Tornare nel mondo dopo il carcere: com’è difficile ricostruire una vita con il peso dell’errore

In occasione delle feste di Pasqua, vi proponiamo quattro storie bergamasche di resurrezione.

Sono morto il primo dicembre del 2010. Certo, non come convenzionalmente si intende la morte, ma come si può vivere la caduta in un profondo abisso in attesa di tornare a vivere. Nevicava quel giorno ma il ricordo che resta, a distanza di anni, è solo il freddo. La mia morte aveva il colore grigio dei muri di cemento di una cella del carcere, aveva il suono dei pesanti cancelli che sbattevano, dei passi cadenzati degli agenti di custodia lungo corridoi vuoti.

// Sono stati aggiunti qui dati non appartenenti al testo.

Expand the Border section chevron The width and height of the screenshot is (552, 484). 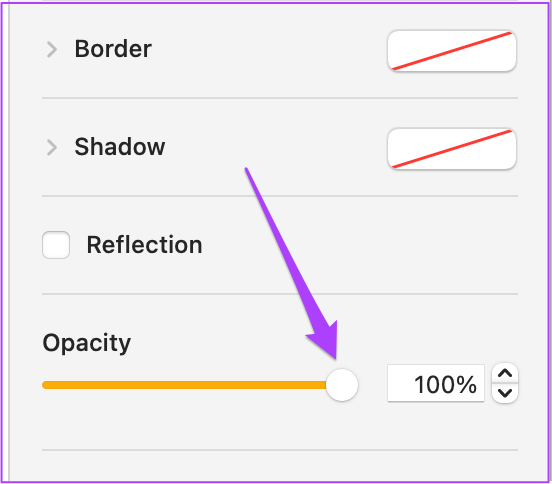click(x=52, y=49)
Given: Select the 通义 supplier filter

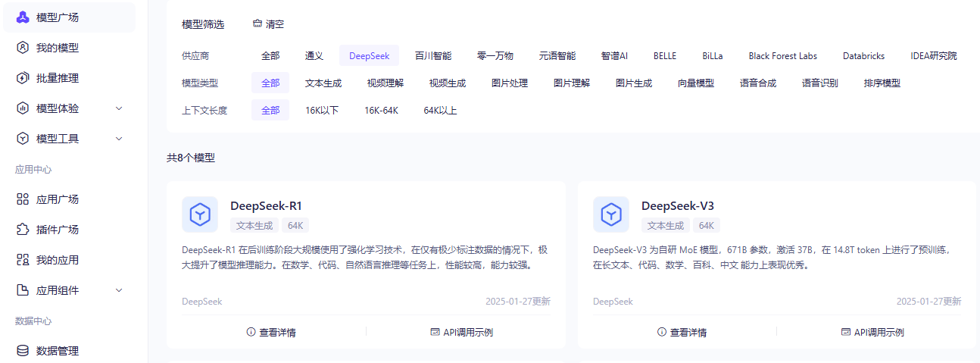Looking at the screenshot, I should pyautogui.click(x=314, y=56).
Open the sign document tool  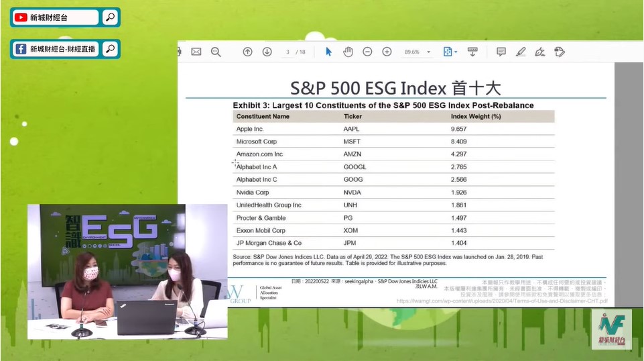[x=539, y=52]
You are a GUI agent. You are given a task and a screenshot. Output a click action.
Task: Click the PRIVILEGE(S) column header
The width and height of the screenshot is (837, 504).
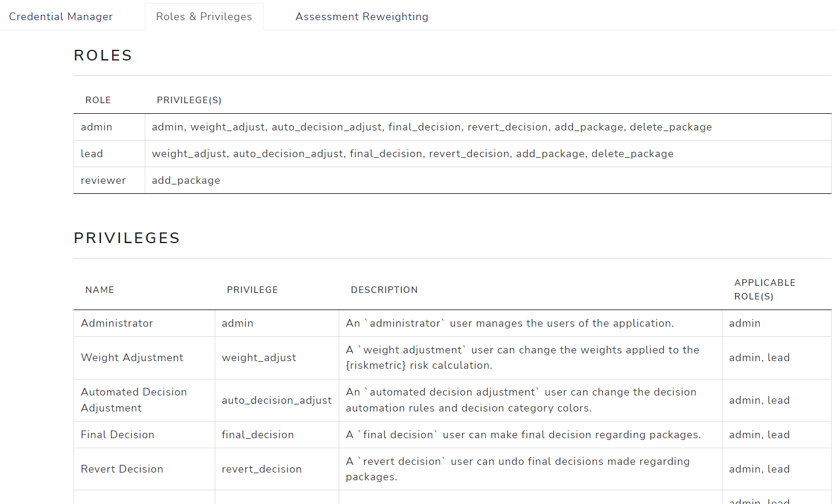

L’esperienza del carcere è innegabilmente una specie di morte. E’ il momento della pausa forzata in cui chi, come me, ha sbagliato e si trova a dover fare i conti con sé stesso e con gli altri. E’ il luogo in cui il silenzio tutt’intorno lascia che la coscienza – così silenziosa nella vita di tutti i giorni – si faccia sentire in un incessante monologo di rinfaccio. Ed è il peso della colpa, del rimorso, dell’errore che alla fine schiaccia a terra fino a togliere il respiro. La morte del carcere sembra essere infinita. Tutt’intorno sono spazi ristretti, l’orizzonte è tagliato da muri invalicabili, da sbarre che frammentano la visuale, e senza un orizzonte un uomo è morto, travolto dalla propria solitudine. Il cammino verso la “resurrezione” è stato lungo e frastornante. E’ difficile ricostruire una vita dopo l’errore. E’ imbarazzante ritornare nel mondo sentendosi addosso gli occhi degli altri. E’ frastornante trovarsi di colpo con le sbarre alle spalle, in mezzo a una strada senza sapere esattamente cosa ci sia intorno. Mi è successo. Risorgere a vita nuova non è semplice, mi ci è voluto del tempo. Molto tempo. Ci è voluto l’infinito amore di una moglie, lo sterminato affetto di quegli amici rimasti per cui nulla è cambiato, c’è voluto l’aiuto di chi, in questo faticoso cammino, ha accettato di accogliermi nonostante tutto. Ricostruire l’esistenza mattone dopo mattone, partendo solo da un cumulo di macerie è una sfida. Ma in questa luce di resurrezione resta un angolo scuro che mi porto dietro, un punto buio che vedo ancora con la coda dell’occhio. E’ il ricordo, tutt’altro che dissolto, della mia esperienza di morte. E’ lì, come un memento, a tenere alta l’attenzione nelle scelte di tutti i giorni, a indirizzare le decisioni verso il meglio, perché questa nuova vita possa non essere più l’ascesa ad un ghiacciaio in scarpe da ginnastica, ma un cammino attento e sicuro.